Action item: Print out the entries from the line containing "At what coordinates" through the last line, exactly, and print nothing else. Pictures are not copied.

(Beginning of Available records)

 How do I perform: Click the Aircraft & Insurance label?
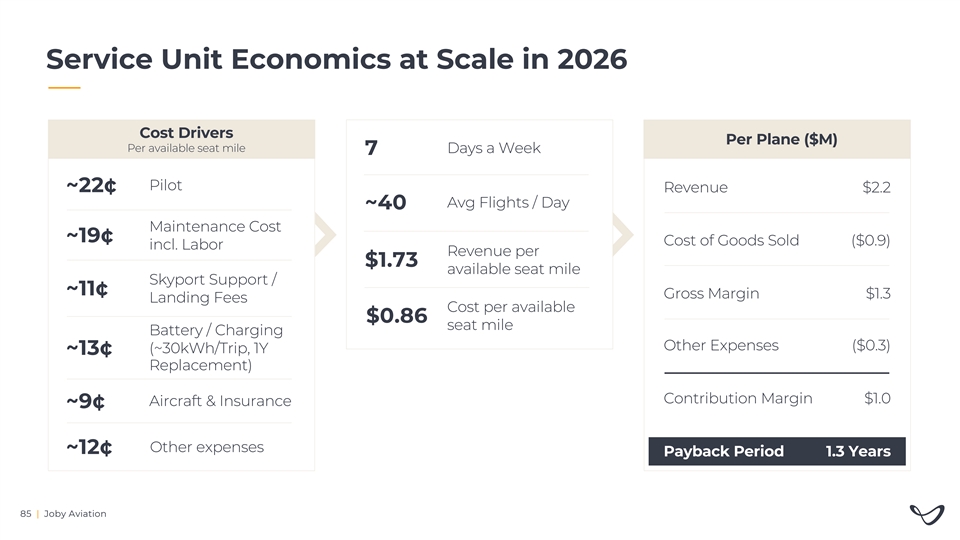[220, 401]
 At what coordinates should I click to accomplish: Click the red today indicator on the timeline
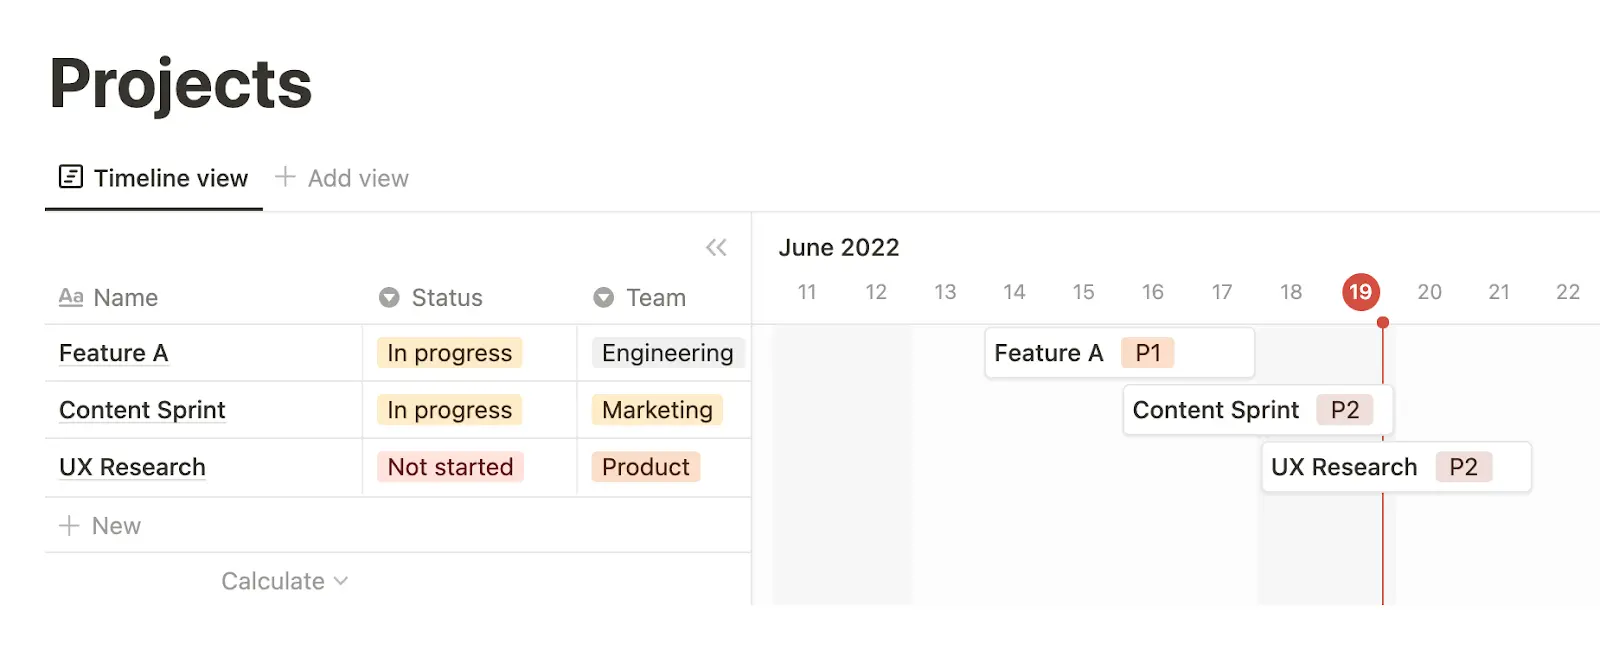point(1383,450)
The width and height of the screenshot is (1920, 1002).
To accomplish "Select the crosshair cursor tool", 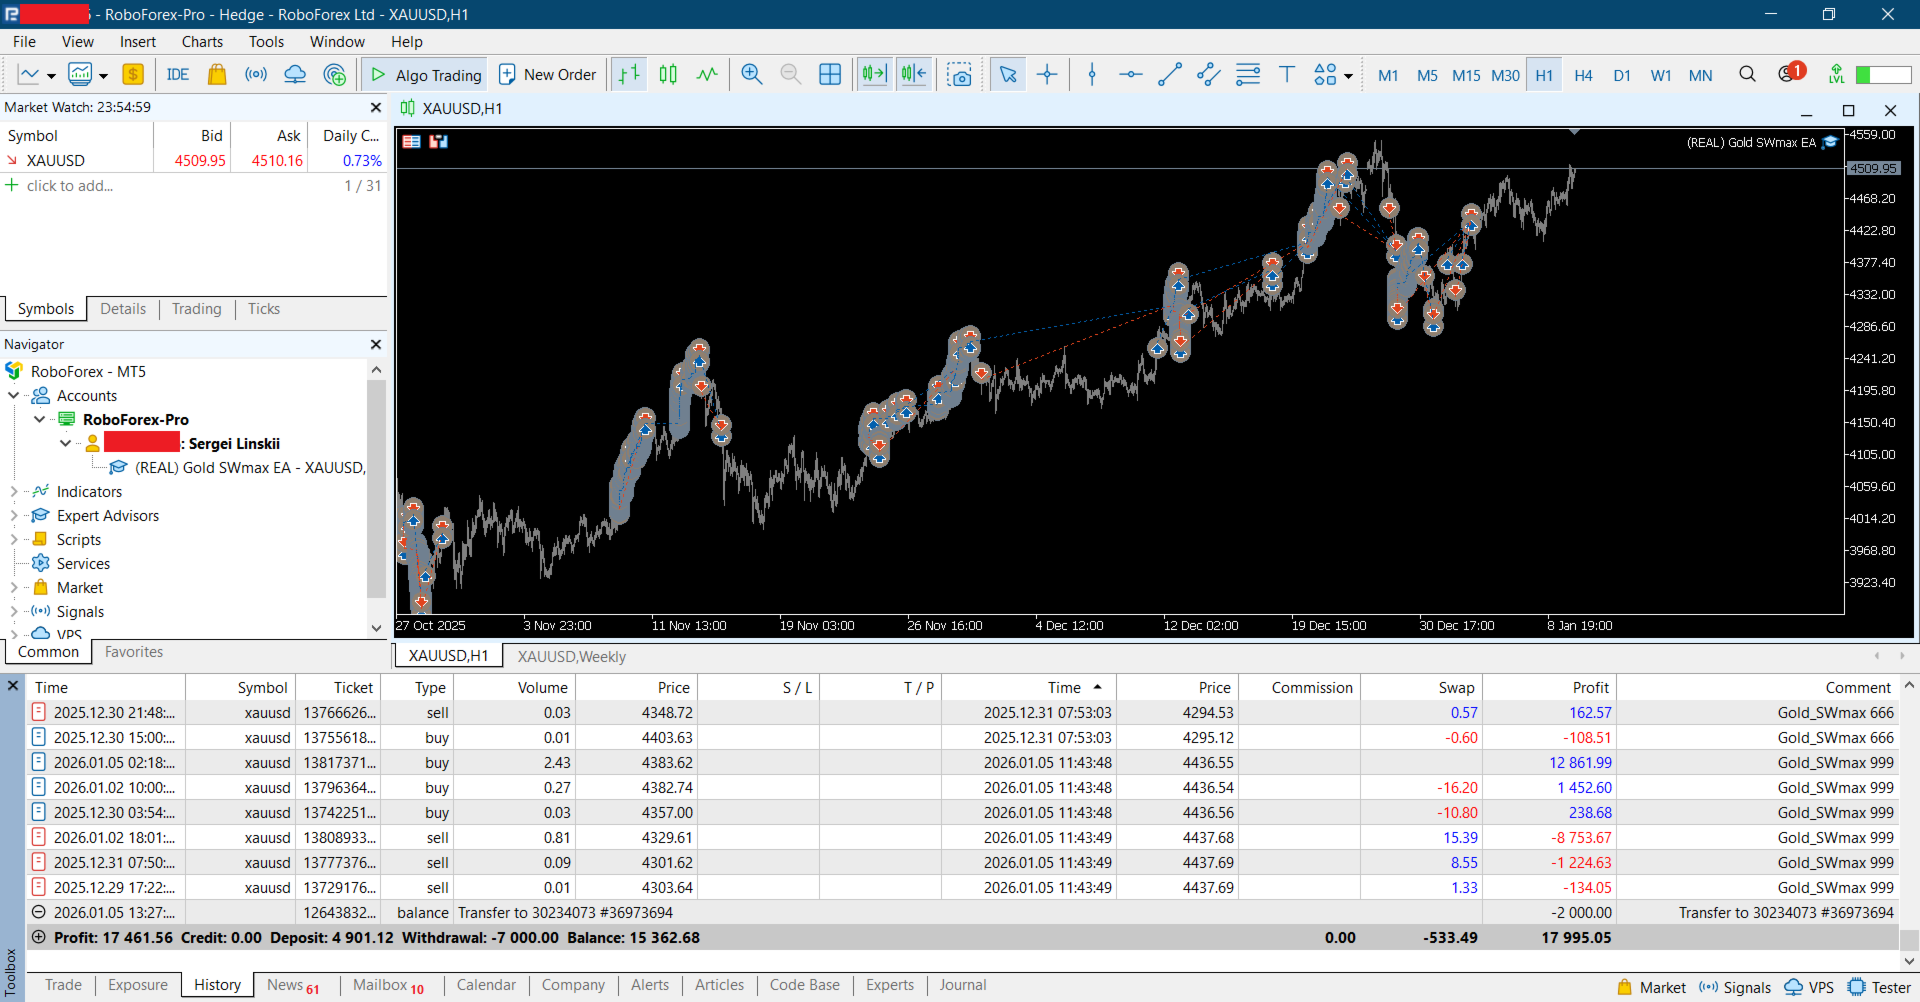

(End of Available records)

Answer below:
 At what coordinates should I click to accomplish: Click the red today indicator on the timeline
point(1383,450)
The width and height of the screenshot is (1920, 1002).
To accomplish "Select the crosshair cursor tool", 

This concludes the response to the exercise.